= Richard Humphrey (cricketer, born 1848) =

English cricketer (1848–1906)

Richard Humphrey (12 December 1848 – 24 February 1906) was an English first-class cricketer active 1870–81 who played for Surrey and numerous occasional teams as a right-handed batsman. He was born in Mitcham as the youngest of four brothers who all played first-class cricket: John, Thomas and William Humphrey being his elder brothers. He made 194 first-class appearances, including 145 for Surrey, scoring 5,614 runs with a highest score of 116* against Kent in 1871, his sole first-class century. As a fielder, he held 106 catches. He was a specialist batsman and there is no record of him ever bowling. Humphrey toured Australia with W. G. Grace's team in 1873–74 but the matches on that tour were all of second-class or minor standard.

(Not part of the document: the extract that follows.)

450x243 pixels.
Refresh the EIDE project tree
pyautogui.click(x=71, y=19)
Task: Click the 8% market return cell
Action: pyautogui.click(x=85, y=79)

Humphrey was a plumber for much of his working life. He also ran businesses as a tobacconist and as a sports outfitter. He held two cricket coaching positions after his playing career ended, first at Clifton College and latterly at Bedford Grammar School. He was prone to epilepsy and was hospitalised April 1891 in Bristol after one attack.

Humphrey drowned in February 1906 in mysterious circumstances. His body was recovered from the River Thames at Westminster. It is believed that he succumbed to mental illness having been reduced to poor circumstances. He was buried in St Pancras Cemetery, East Finchley, on 28 February 1906.